Print out the entire listing verbatim.
** Opening Data records block **
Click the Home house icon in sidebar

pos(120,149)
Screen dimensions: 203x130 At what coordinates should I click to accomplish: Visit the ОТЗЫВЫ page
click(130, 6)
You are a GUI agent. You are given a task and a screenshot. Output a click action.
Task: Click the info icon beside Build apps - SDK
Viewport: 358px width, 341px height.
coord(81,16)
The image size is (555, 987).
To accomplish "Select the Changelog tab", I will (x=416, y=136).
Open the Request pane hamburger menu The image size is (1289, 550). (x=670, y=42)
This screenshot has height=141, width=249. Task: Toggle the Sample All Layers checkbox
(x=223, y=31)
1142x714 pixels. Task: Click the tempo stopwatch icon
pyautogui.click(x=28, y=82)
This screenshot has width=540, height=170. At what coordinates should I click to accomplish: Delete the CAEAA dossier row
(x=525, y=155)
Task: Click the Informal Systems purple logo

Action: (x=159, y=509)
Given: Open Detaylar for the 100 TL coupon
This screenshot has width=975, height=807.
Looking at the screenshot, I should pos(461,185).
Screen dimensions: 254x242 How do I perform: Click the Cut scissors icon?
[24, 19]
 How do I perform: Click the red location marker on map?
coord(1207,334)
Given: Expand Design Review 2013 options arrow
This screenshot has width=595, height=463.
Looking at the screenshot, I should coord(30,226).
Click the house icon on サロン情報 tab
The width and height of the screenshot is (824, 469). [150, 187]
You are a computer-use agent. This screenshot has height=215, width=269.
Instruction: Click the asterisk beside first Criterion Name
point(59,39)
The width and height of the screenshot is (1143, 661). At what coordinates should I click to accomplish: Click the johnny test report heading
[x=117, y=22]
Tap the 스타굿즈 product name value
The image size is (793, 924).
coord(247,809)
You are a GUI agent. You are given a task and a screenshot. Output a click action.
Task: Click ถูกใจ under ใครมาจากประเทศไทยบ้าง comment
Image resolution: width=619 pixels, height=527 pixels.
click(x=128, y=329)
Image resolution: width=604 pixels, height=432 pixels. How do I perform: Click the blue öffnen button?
** Closing Data records block **
Solution below:
Click the Home house icon in sidebar

pos(120,149)
Screen dimensions: 203x130 At what coordinates should I click to accomplish: Visit the ОТЗЫВЫ page
click(130, 6)
You are a GUI agent. You are given a task and a screenshot. Output a click action.
Task: Click the info icon beside Build apps - SDK
Viewport: 358px width, 341px height.
coord(81,16)
The image size is (555, 987).
To accomplish "Select the Changelog tab", I will (x=416, y=136).
Open the Request pane hamburger menu The image size is (1289, 550). (x=670, y=42)
This screenshot has height=141, width=249. Task: Toggle the Sample All Layers checkbox
(x=223, y=31)
1142x714 pixels. Task: Click the tempo stopwatch icon
pyautogui.click(x=28, y=82)
This screenshot has width=540, height=170. At what coordinates should I click to accomplish: Delete the CAEAA dossier row
(x=525, y=155)
Task: Click the Informal Systems purple logo

Action: (x=159, y=509)
Given: Open Detaylar for the 100 TL coupon
This screenshot has width=975, height=807.
Looking at the screenshot, I should pos(461,185).
Screen dimensions: 254x242 How do I perform: Click the Cut scissors icon?
[24, 19]
 How do I perform: Click the red location marker on map?
coord(1207,334)
Given: Expand Design Review 2013 options arrow
This screenshot has width=595, height=463.
Looking at the screenshot, I should coord(30,226).
Click the house icon on サロン情報 tab
The width and height of the screenshot is (824, 469). [150, 187]
You are a computer-use agent. This screenshot has height=215, width=269.
Instruction: Click the asterisk beside first Criterion Name
point(59,39)
The width and height of the screenshot is (1143, 661). At what coordinates should I click to accomplish: Click the johnny test report heading
[x=117, y=22]
Tap the 스타굿즈 product name value
The image size is (793, 924).
coord(247,809)
You are a GUI agent. You are given a task and a screenshot. Output a click action.
Task: Click ถูกใจ under ใครมาจากประเทศไทยบ้าง comment
Image resolution: width=619 pixels, height=527 pixels.
click(x=128, y=329)
Image resolution: width=604 pixels, height=432 pixels. How do I perform: Click the blue öffnen button?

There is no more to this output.